• TASK TO CARRY OUT: In the lines below, beginning at the line that has "Viewport: 686px width, 502px" and stopping after the line that has "pos(216,218)", swap "anchor" for "compass". Give back only those lines, with everything else left as it is.

··· DATASET EXCERPTS ···

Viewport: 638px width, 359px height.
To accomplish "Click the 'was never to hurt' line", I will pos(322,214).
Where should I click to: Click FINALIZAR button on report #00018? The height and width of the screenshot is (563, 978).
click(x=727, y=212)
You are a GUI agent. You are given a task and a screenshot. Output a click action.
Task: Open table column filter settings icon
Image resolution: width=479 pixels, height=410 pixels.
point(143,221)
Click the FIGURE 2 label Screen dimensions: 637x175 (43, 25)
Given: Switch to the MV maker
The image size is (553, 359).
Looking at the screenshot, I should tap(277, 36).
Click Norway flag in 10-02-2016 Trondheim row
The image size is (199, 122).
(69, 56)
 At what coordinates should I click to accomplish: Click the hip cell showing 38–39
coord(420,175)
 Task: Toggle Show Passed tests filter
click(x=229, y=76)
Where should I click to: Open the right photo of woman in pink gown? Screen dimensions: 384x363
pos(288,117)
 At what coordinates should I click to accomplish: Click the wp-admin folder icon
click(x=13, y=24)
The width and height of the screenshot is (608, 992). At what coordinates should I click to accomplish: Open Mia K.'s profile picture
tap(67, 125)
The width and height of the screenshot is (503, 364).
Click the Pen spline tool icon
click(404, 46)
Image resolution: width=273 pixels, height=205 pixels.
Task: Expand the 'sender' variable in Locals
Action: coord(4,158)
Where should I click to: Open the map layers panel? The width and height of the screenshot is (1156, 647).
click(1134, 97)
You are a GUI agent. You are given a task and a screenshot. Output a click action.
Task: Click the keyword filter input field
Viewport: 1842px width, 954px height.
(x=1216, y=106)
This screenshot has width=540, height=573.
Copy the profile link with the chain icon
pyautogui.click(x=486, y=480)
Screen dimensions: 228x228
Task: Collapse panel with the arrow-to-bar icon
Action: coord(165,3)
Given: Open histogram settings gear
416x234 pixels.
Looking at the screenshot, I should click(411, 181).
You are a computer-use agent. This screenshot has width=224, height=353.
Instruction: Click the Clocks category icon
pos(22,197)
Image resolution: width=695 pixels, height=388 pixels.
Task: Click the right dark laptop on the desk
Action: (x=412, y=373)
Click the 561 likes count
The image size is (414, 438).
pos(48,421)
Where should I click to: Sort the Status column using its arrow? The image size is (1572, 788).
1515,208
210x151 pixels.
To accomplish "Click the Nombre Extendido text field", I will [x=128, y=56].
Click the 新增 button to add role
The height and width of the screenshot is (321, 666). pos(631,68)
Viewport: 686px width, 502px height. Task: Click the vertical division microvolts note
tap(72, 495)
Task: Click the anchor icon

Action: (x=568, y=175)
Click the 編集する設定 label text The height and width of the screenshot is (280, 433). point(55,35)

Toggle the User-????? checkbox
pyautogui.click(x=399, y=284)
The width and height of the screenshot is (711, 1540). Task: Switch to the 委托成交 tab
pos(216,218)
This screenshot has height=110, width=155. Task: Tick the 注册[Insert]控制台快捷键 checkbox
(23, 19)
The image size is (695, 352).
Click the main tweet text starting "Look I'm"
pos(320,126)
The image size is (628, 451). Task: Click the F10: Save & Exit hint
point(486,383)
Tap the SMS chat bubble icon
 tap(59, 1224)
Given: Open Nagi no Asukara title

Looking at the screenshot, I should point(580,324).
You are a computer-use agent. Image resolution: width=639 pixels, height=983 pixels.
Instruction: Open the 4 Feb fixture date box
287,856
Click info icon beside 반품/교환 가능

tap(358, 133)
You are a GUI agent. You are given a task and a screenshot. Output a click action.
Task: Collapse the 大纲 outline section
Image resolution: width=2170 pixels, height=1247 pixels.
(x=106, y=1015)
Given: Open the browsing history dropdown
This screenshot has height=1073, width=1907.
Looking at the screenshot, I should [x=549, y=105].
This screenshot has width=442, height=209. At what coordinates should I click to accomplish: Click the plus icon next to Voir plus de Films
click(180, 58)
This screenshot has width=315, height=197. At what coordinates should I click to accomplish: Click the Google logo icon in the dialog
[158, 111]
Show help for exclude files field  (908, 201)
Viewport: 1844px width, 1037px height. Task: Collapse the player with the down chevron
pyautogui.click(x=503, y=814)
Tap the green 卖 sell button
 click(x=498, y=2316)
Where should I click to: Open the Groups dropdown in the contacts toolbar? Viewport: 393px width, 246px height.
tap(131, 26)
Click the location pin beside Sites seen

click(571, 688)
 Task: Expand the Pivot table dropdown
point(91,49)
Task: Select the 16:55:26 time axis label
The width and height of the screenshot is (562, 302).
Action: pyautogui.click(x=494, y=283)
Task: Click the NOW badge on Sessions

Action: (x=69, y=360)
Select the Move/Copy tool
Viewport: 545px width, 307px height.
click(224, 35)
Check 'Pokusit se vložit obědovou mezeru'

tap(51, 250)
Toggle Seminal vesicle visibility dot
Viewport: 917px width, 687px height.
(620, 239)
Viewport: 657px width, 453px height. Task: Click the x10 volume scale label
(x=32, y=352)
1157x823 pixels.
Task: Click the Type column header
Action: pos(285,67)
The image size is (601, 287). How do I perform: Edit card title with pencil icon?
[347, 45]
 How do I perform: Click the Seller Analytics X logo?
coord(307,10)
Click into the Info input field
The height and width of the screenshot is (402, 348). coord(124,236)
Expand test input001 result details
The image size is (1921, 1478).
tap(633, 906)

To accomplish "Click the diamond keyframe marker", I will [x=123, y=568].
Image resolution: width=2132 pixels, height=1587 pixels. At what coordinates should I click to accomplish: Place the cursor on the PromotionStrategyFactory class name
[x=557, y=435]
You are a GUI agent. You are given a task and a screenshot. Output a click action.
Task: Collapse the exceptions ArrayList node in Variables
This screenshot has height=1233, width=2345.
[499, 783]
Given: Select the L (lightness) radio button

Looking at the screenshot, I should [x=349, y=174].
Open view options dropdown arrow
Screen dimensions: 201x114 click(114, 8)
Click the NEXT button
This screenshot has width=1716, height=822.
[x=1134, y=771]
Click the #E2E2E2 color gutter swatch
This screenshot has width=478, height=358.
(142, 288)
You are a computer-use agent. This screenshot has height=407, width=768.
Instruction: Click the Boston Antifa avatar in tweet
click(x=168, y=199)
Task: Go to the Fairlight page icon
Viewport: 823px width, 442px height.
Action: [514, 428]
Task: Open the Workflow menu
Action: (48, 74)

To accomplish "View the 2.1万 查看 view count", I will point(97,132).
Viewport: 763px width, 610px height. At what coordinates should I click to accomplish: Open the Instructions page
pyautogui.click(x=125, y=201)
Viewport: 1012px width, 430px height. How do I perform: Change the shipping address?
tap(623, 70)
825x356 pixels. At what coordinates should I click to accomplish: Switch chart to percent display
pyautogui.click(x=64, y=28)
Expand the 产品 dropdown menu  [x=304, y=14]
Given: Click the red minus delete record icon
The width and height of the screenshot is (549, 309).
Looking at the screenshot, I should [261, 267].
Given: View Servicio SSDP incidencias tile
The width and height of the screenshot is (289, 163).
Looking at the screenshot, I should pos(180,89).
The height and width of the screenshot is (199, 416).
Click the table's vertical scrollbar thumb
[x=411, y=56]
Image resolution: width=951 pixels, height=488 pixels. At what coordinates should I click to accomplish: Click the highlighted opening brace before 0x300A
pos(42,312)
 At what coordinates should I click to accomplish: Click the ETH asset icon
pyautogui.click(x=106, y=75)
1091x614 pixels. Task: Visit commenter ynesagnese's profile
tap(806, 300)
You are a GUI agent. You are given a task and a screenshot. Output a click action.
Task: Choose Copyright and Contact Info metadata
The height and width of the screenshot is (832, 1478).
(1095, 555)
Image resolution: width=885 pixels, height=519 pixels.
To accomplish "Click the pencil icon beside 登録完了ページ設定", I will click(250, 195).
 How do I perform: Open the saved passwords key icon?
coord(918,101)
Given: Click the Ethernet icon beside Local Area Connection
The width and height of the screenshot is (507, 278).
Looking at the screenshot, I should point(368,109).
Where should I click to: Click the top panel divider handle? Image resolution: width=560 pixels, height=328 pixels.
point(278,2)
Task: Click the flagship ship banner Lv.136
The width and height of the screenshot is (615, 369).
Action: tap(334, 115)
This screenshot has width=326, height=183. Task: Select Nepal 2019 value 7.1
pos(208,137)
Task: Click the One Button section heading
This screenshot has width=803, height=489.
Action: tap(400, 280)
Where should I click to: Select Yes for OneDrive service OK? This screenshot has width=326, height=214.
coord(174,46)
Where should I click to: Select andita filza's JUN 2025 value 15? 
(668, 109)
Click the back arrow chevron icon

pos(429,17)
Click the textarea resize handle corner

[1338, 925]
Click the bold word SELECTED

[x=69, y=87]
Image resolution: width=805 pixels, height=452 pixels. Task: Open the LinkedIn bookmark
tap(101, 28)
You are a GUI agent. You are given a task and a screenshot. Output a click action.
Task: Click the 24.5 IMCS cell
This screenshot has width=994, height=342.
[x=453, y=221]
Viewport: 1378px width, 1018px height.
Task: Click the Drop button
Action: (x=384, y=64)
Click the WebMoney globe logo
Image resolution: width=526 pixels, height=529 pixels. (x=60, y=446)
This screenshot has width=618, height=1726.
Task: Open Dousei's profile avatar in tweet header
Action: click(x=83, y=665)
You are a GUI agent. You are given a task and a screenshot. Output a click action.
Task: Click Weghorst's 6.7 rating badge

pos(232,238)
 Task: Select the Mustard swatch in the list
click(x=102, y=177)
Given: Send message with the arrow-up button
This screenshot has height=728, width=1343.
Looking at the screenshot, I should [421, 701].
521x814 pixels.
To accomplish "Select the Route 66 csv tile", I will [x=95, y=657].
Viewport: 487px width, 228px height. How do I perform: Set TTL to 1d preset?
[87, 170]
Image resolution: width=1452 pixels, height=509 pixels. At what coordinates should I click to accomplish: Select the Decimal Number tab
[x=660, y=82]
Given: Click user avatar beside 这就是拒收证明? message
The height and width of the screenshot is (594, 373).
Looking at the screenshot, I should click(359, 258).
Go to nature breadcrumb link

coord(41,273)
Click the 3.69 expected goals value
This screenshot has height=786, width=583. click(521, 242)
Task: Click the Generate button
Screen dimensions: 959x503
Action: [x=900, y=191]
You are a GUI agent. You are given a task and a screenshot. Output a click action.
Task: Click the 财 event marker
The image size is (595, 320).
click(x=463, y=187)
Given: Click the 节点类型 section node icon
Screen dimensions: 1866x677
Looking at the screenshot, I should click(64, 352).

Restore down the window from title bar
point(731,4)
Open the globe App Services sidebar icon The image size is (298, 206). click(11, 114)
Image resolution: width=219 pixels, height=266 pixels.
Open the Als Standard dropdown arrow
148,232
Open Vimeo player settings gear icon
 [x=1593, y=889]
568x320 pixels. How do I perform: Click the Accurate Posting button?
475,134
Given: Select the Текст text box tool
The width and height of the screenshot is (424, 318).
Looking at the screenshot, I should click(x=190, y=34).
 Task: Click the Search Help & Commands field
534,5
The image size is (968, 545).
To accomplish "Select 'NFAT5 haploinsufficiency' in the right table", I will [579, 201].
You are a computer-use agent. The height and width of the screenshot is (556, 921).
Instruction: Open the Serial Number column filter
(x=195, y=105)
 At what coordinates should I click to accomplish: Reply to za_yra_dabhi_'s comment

···

• ANSWER TO THE TASK:
Viewport: 686px width, 502px height. Task: Click the vertical division microvolts note
tap(72, 495)
Task: Click the compass icon

Action: (x=568, y=175)
Click the 編集する設定 label text The height and width of the screenshot is (280, 433). point(55,35)

Toggle the User-????? checkbox
pyautogui.click(x=399, y=284)
The width and height of the screenshot is (711, 1540). Task: Switch to the 委托成交 tab
pos(216,218)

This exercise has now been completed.